(What you should do): Show each line of the data below that contains the string "computer". The match is case-sensitive.

(Entries supplied):
★ ★ ★ ★ ★ ★ ★
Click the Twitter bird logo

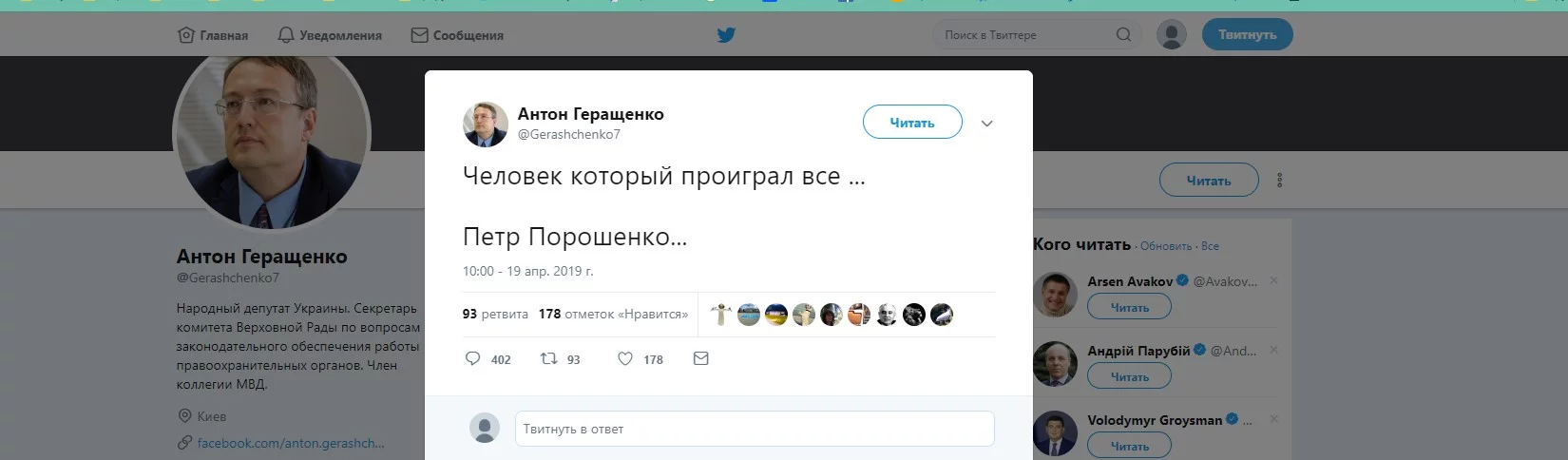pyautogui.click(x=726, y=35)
★ ★ ★ ★ ★ ★ ★
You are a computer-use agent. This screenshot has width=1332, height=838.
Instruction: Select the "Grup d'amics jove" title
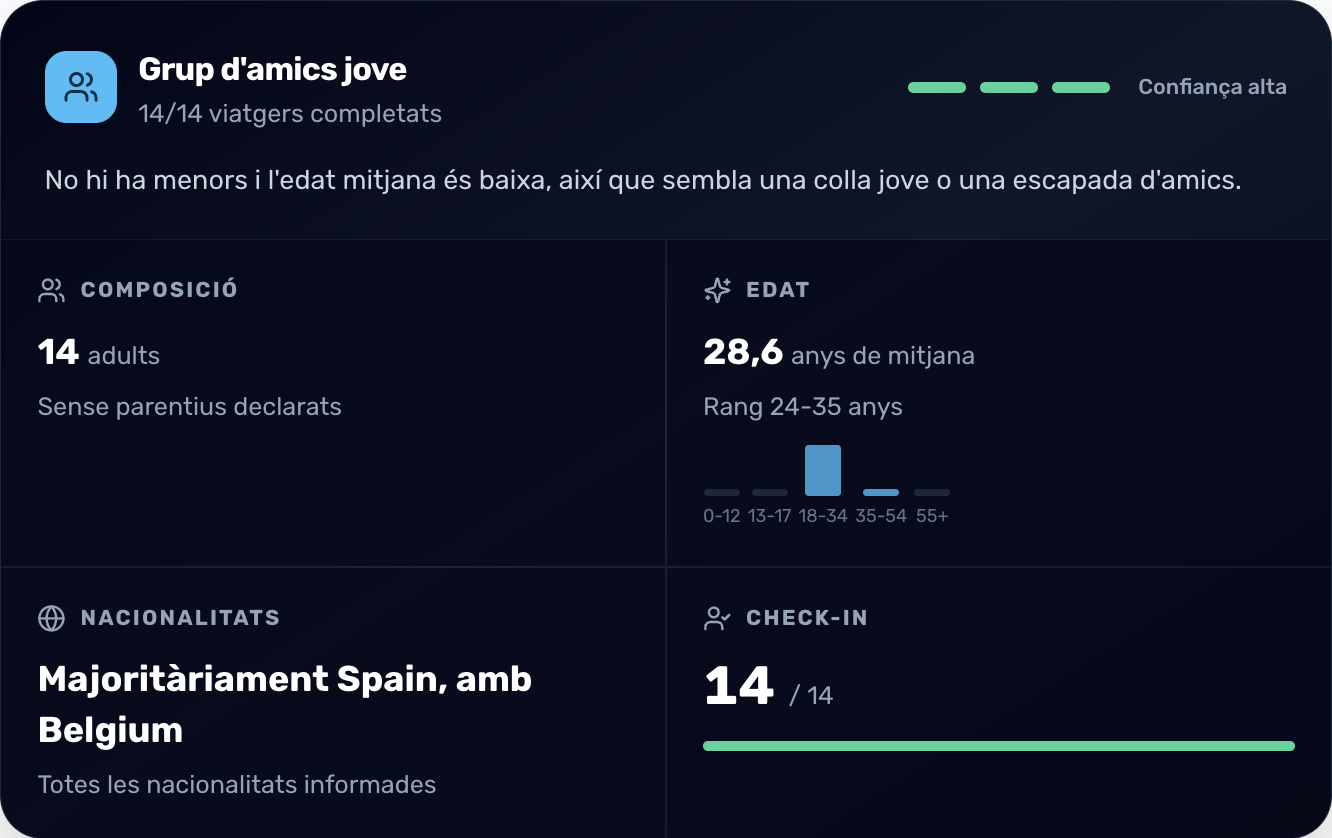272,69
★ ★ ★ ★ ★ ★ ★
(Full output):
You are a computer-use agent. This screenshot has width=1332, height=838.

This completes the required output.